# ACTIVITY
Output the entries below unchanged, except for the pictures.
━━ DATASET EXCERPTS ━━
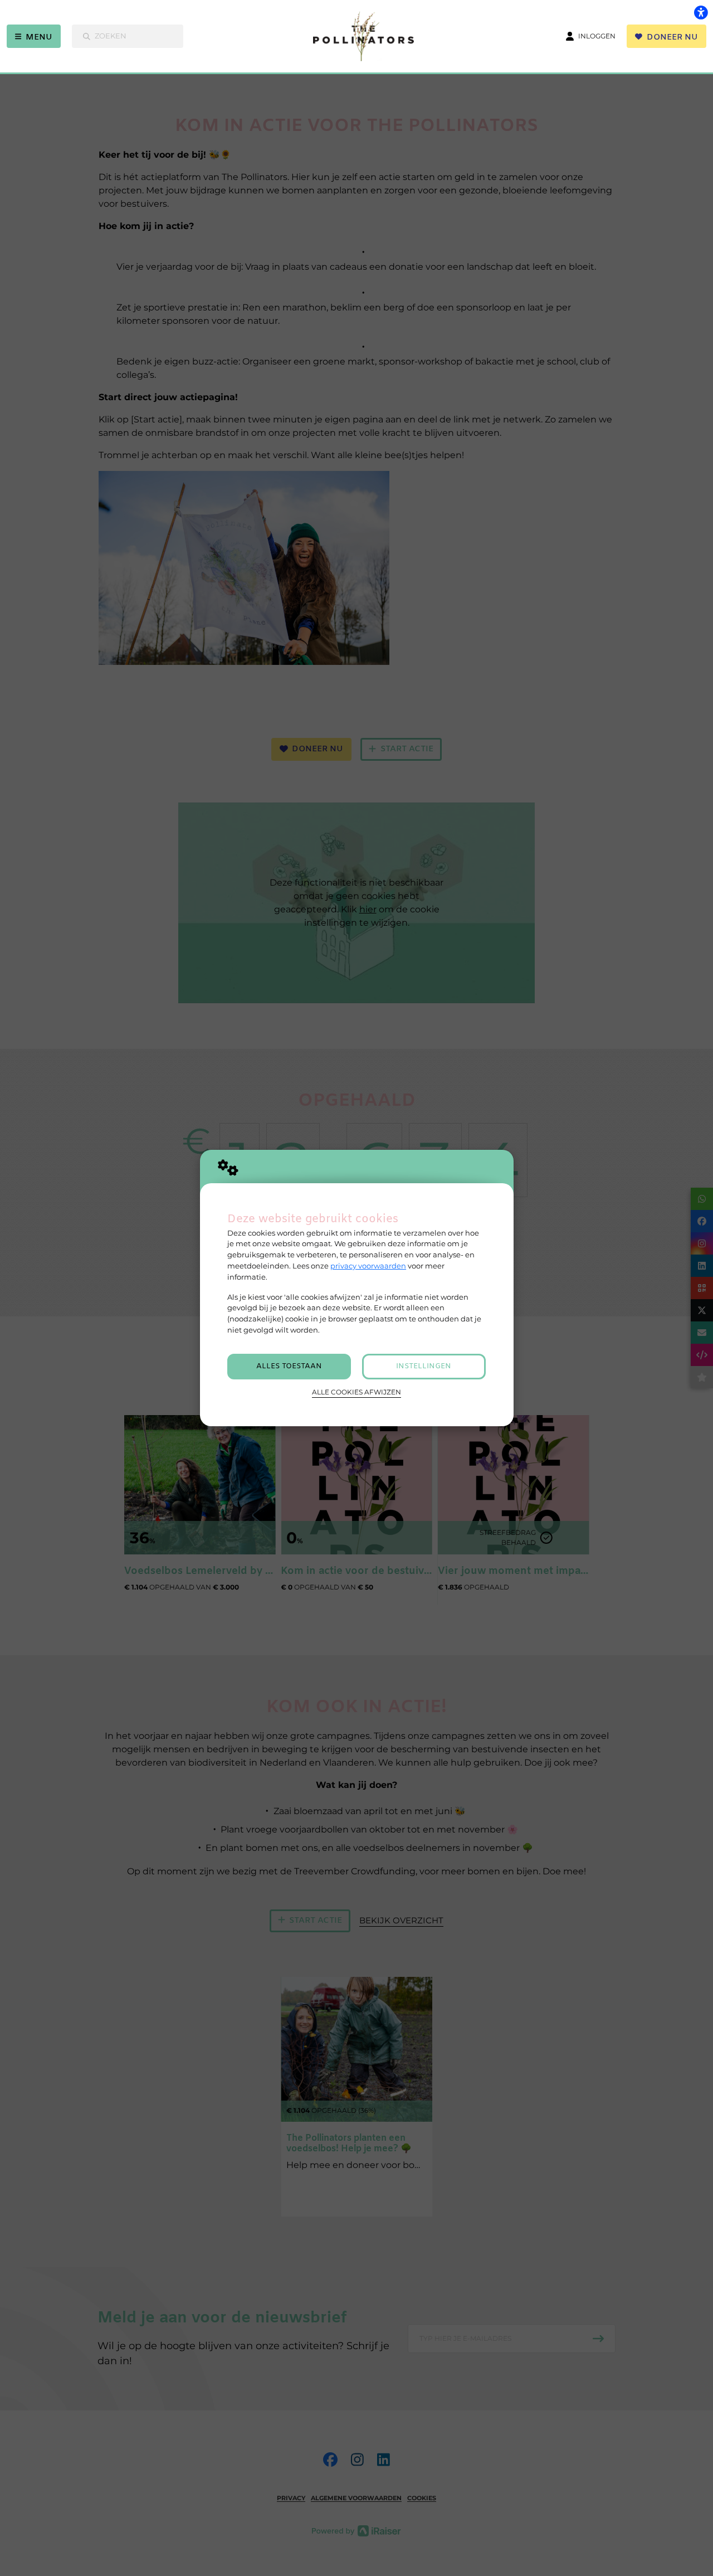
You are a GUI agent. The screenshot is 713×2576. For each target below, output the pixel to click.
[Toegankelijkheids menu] (700, 12)
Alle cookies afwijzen (356, 1392)
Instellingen (423, 1366)
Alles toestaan (289, 1366)
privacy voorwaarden (368, 1265)
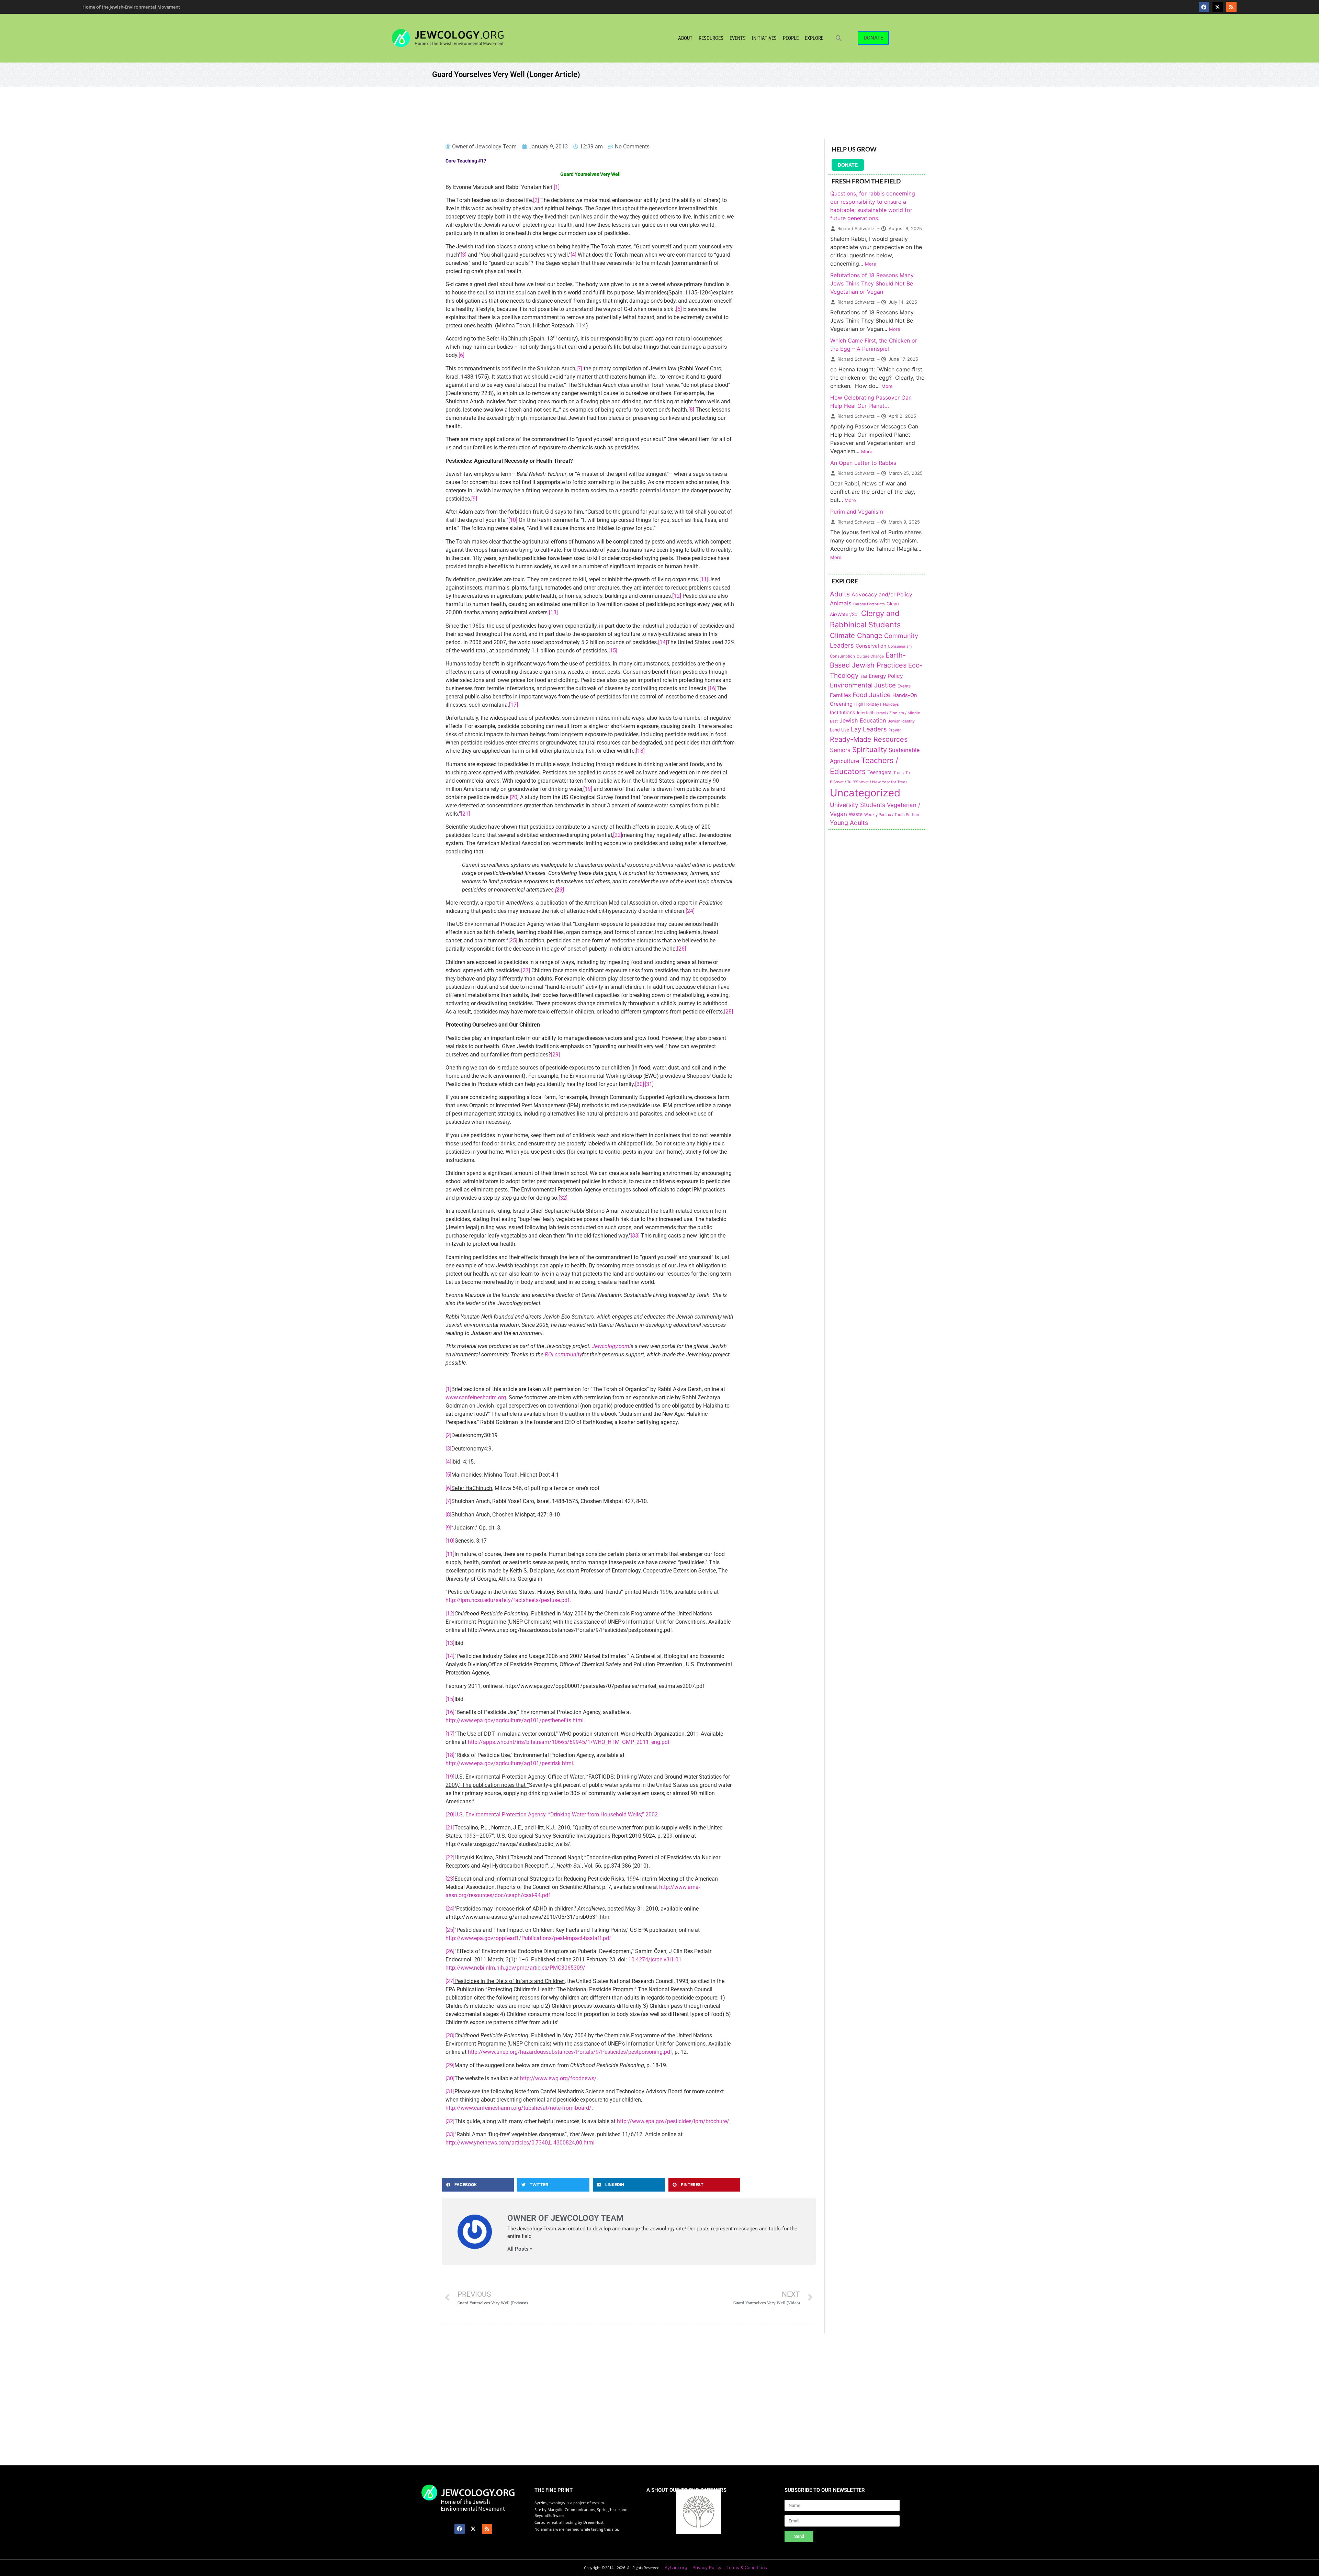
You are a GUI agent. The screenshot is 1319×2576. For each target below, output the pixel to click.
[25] (512, 940)
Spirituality (869, 749)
━━━
# EXERCISE ANSWER
You are a GUI agent. The screenshot is 713×2576. For each target below, output the pixel to click.
[Toegankelijkheids menu] (700, 12)
Alle cookies afwijzen (356, 1392)
Instellingen (423, 1366)
Alles toestaan (289, 1366)
privacy voorwaarden (368, 1265)
You are a GUI agent. The screenshot is 1319×2576. For each target below, output the pixel to click.
[25] (512, 940)
Spirituality (869, 749)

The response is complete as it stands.